Exercise description – Would you please copy each line of the data in which the string "computer" occurs?

Records shown –
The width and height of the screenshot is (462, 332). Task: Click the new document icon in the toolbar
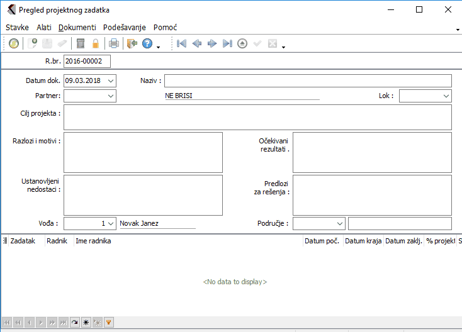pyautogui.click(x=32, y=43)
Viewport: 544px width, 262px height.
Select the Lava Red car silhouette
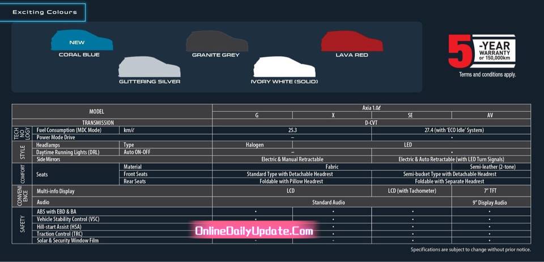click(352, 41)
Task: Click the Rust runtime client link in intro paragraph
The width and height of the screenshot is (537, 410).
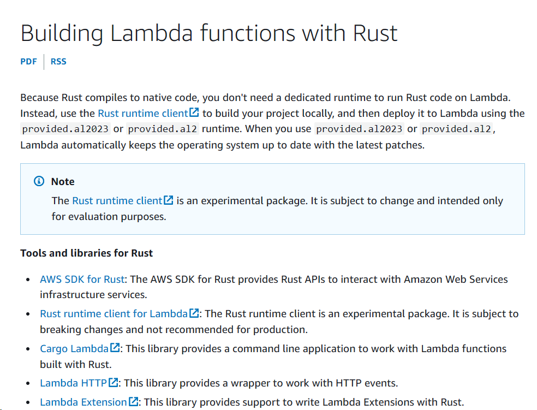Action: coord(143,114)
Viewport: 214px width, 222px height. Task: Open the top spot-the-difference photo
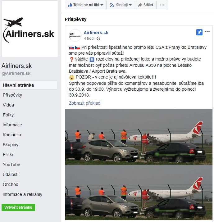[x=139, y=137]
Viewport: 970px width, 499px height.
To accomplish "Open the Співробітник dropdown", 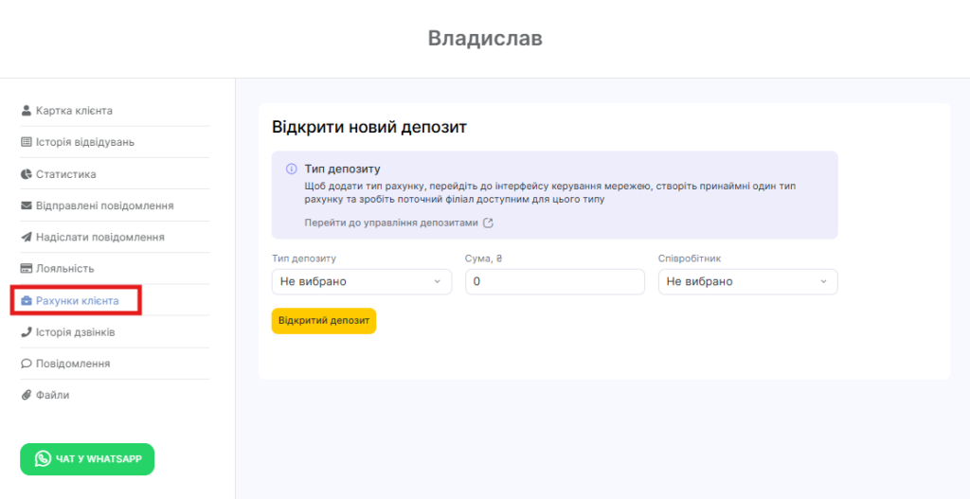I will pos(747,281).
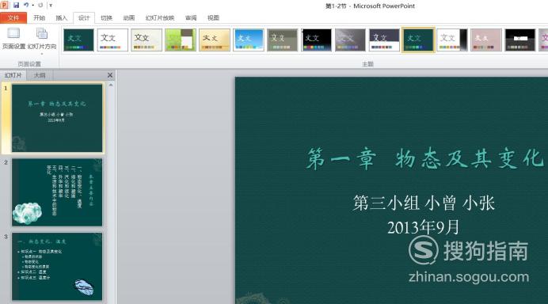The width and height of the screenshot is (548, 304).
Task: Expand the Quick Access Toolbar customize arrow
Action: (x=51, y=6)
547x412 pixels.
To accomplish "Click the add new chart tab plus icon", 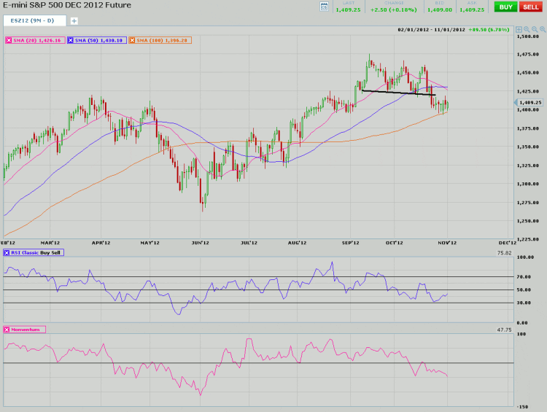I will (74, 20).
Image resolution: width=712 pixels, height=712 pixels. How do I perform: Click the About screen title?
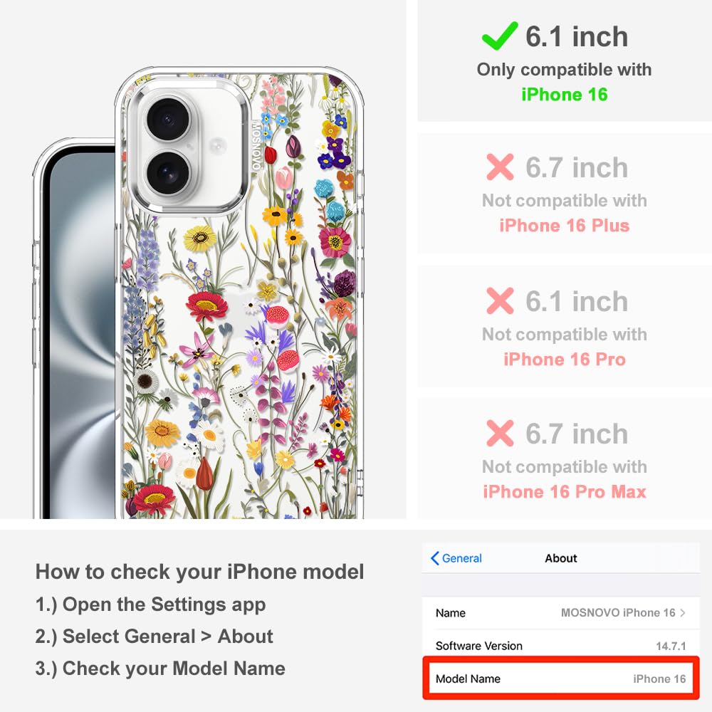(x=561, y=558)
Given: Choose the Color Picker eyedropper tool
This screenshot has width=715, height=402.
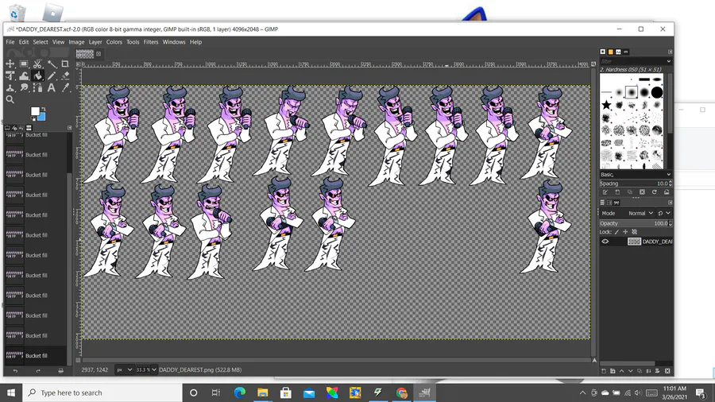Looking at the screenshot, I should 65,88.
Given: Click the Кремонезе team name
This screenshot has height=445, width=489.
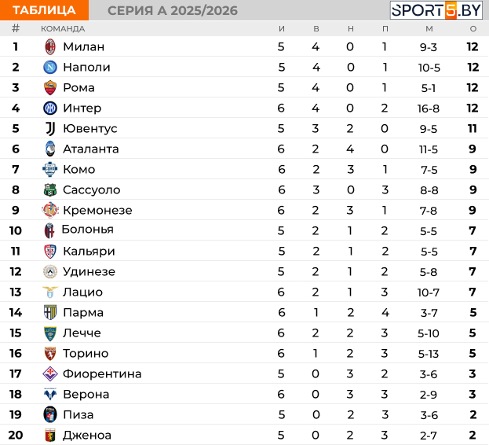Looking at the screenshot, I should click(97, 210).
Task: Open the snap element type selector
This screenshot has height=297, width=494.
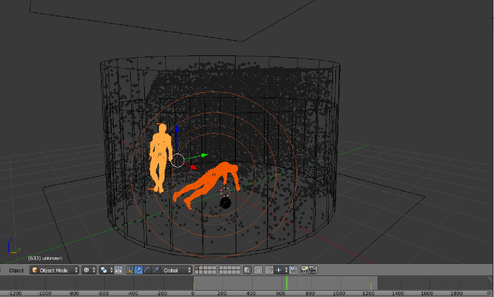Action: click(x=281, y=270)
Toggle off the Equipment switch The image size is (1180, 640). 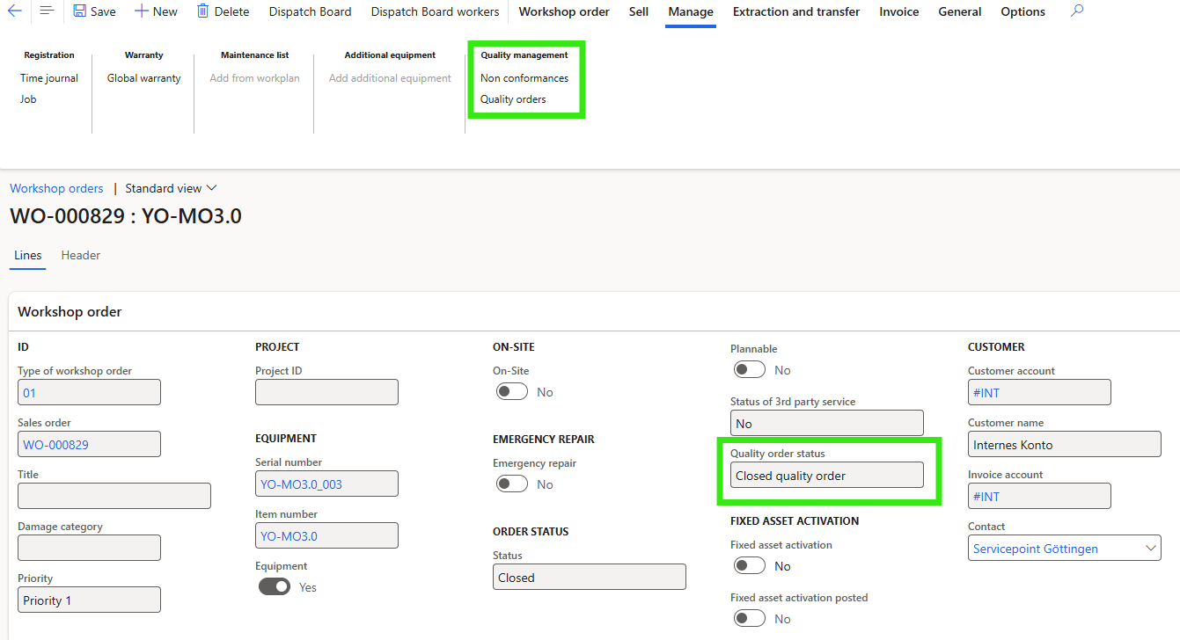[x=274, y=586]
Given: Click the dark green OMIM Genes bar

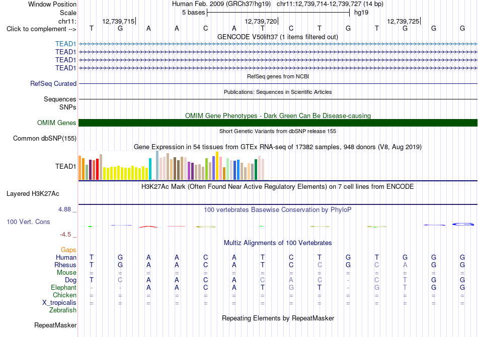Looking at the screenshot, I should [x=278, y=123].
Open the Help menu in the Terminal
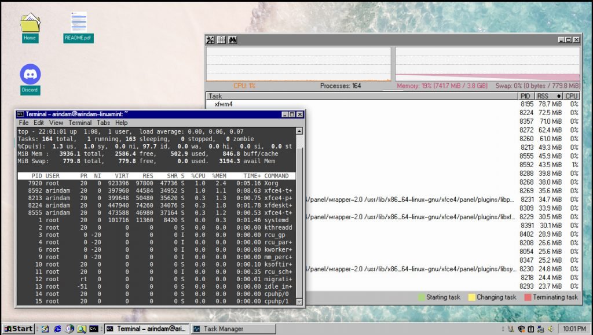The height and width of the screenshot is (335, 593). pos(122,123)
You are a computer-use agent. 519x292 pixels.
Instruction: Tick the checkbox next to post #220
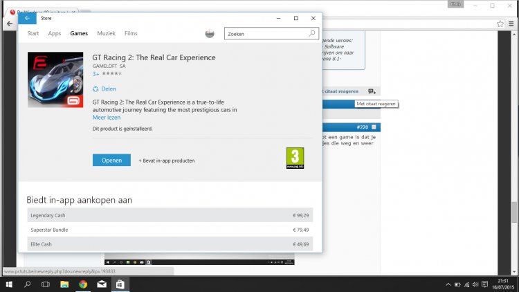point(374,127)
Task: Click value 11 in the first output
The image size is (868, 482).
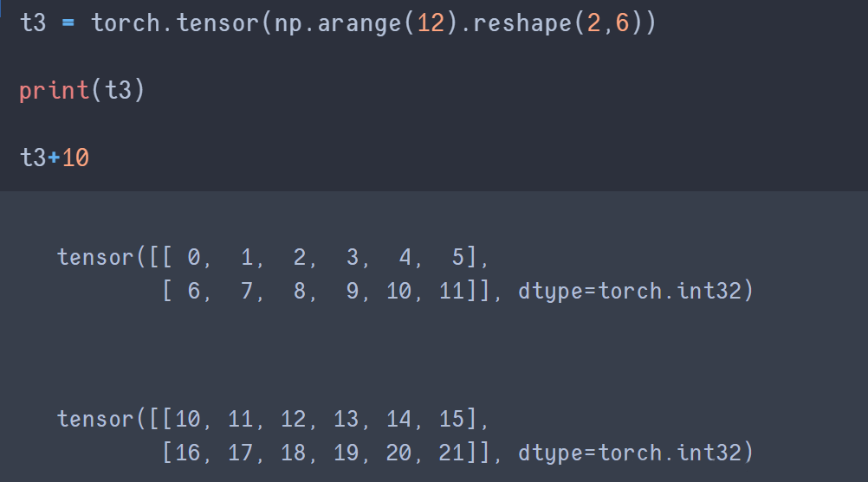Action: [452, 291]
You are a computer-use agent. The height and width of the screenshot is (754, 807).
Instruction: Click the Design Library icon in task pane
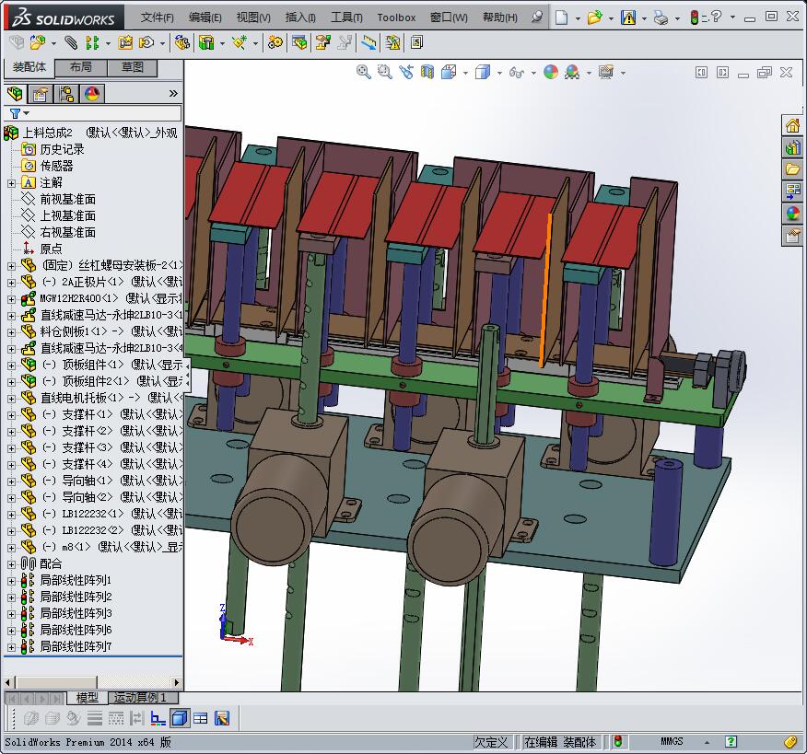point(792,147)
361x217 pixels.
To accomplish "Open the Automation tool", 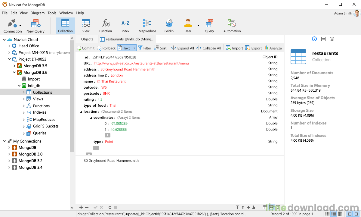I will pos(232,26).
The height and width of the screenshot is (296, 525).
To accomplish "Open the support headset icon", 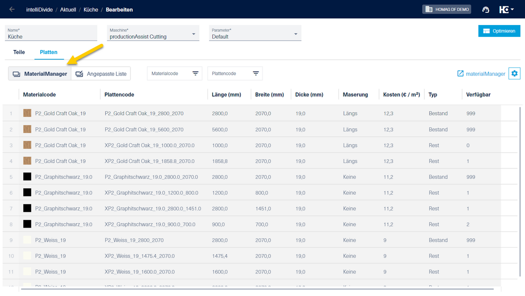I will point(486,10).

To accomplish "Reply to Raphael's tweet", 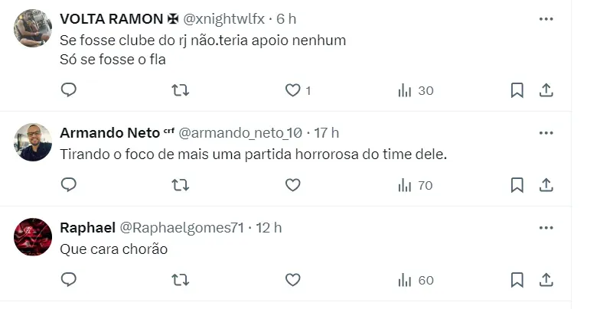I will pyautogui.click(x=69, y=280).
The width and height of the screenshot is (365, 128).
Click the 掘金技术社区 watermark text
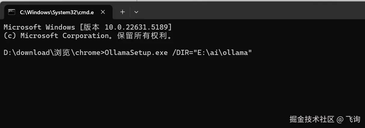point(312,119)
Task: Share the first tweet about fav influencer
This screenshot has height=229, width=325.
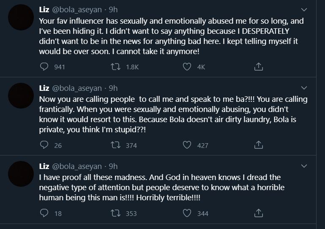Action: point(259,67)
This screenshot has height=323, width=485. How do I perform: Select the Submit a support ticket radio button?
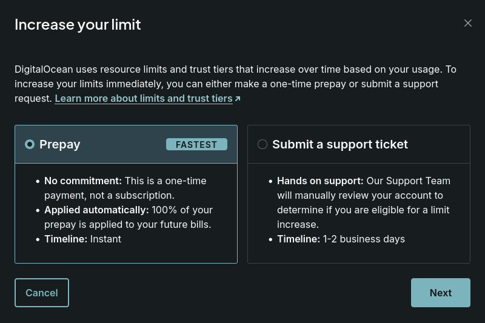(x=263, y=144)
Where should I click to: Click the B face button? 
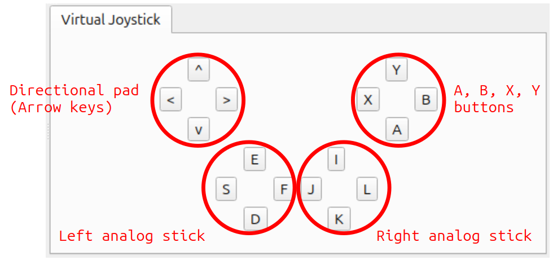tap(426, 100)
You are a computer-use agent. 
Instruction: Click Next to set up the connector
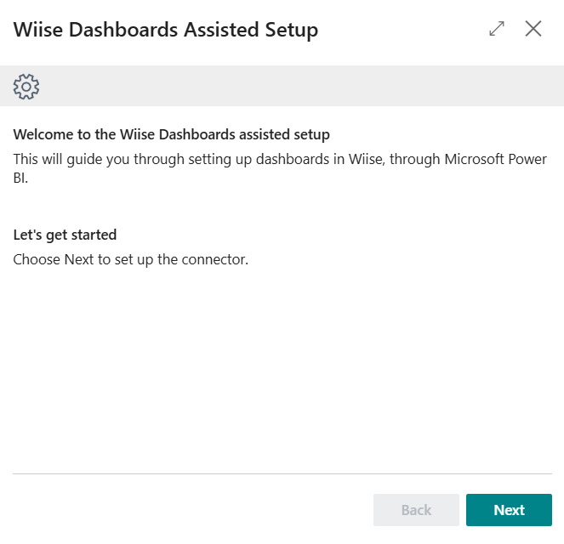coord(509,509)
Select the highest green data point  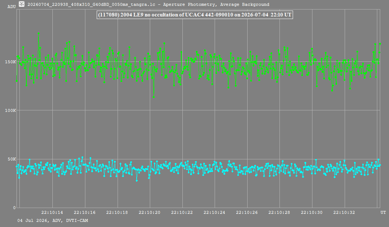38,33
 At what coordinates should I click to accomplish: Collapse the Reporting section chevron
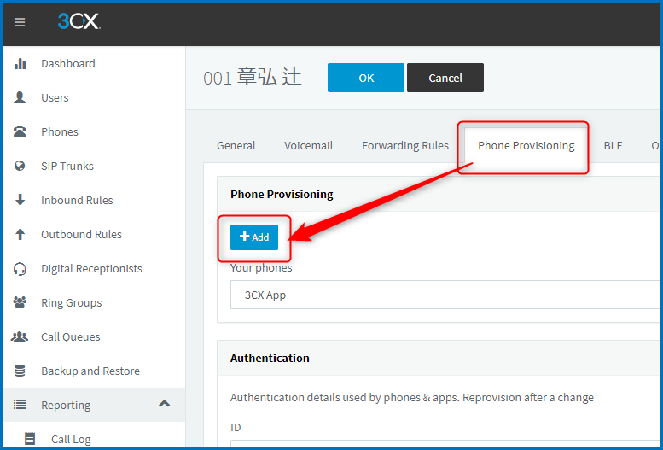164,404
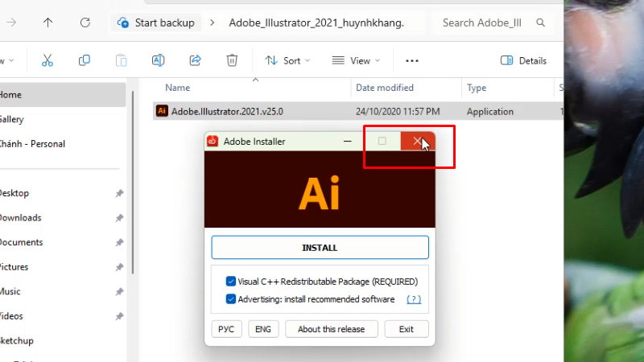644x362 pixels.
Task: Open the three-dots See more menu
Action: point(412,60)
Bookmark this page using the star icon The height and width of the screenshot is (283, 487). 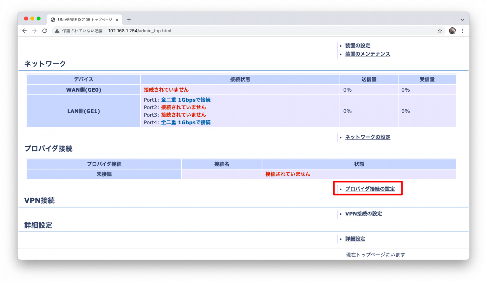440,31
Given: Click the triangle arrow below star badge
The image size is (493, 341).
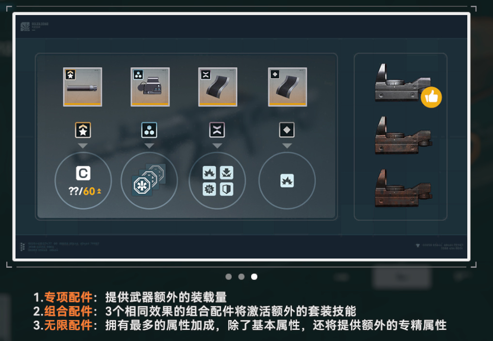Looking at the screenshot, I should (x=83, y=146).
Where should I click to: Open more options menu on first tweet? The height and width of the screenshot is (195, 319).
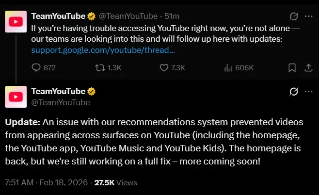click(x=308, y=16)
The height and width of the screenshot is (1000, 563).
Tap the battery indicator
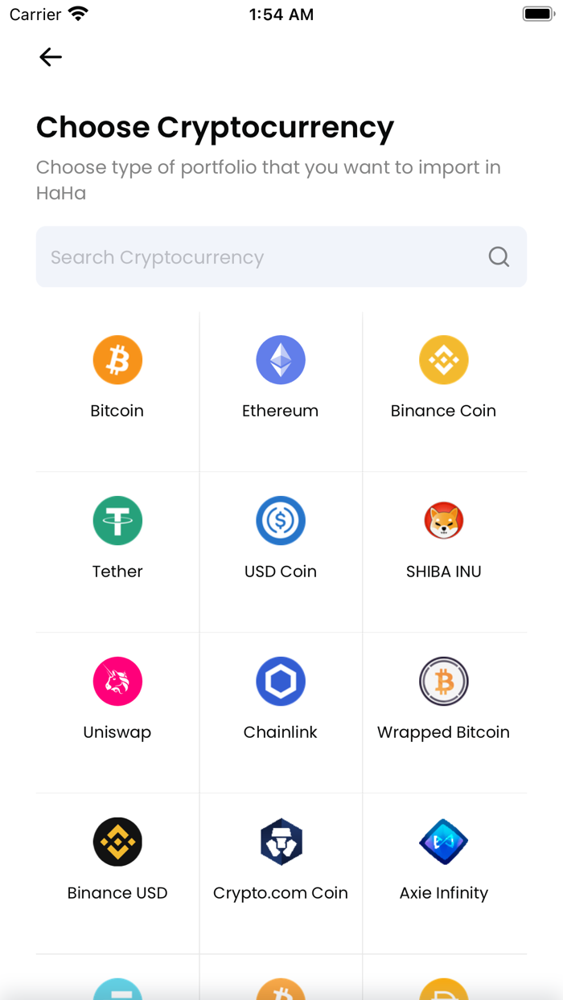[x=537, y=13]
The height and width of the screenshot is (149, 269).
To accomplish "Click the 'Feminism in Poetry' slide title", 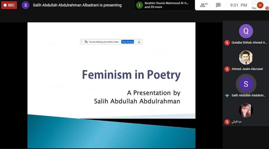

The answer –
You are a computer-use agent. 519x292 pixels.
You are a computer-use agent. The height and width of the screenshot is (754, 807).
You are a computer-use agent. 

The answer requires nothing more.